What you will do =
Copy verbatim the part of the records that begins with the line containing "This screenshot has width=532, height=387." and ends with the line containing "The width and height of the screenshot is (915, 772).", including both of those lines.

(Records for locating described items)
[Begin]

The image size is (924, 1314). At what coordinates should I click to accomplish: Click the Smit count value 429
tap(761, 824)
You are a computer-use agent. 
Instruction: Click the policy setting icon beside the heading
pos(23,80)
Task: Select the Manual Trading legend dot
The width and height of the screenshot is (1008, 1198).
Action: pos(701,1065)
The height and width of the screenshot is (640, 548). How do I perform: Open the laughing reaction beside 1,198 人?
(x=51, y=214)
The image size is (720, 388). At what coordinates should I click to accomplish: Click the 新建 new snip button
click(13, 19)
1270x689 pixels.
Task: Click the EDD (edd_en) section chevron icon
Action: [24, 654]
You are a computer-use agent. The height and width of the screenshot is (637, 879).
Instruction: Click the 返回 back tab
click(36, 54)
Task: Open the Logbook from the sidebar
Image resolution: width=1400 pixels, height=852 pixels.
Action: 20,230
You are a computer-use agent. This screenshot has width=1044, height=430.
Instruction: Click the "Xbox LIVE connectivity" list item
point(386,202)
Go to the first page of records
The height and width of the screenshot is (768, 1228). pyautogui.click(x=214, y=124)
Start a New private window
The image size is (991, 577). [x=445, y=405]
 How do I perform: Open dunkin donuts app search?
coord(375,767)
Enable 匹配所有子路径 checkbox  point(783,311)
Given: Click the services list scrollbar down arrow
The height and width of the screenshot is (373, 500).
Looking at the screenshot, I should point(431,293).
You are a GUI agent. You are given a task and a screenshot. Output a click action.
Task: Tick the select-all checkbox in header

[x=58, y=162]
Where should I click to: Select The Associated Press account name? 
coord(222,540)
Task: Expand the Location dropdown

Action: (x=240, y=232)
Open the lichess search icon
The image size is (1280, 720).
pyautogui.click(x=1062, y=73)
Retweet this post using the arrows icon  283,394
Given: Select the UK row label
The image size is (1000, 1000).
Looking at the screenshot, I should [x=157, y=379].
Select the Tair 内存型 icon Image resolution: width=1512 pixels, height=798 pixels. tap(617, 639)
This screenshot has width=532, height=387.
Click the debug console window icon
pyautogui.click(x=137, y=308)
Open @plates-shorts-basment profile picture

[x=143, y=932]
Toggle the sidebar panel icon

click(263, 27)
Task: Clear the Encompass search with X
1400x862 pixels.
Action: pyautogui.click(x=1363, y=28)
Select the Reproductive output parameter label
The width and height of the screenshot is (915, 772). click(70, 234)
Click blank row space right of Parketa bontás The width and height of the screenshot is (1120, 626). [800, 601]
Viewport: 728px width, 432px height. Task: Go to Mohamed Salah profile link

[End]

Written response =
This screenshot has width=532, height=387.
Click the debug console window icon
pyautogui.click(x=137, y=308)
Open @plates-shorts-basment profile picture

[x=143, y=932]
Toggle the sidebar panel icon

click(263, 27)
Task: Clear the Encompass search with X
1400x862 pixels.
Action: pyautogui.click(x=1363, y=28)
Select the Reproductive output parameter label
The width and height of the screenshot is (915, 772). click(70, 234)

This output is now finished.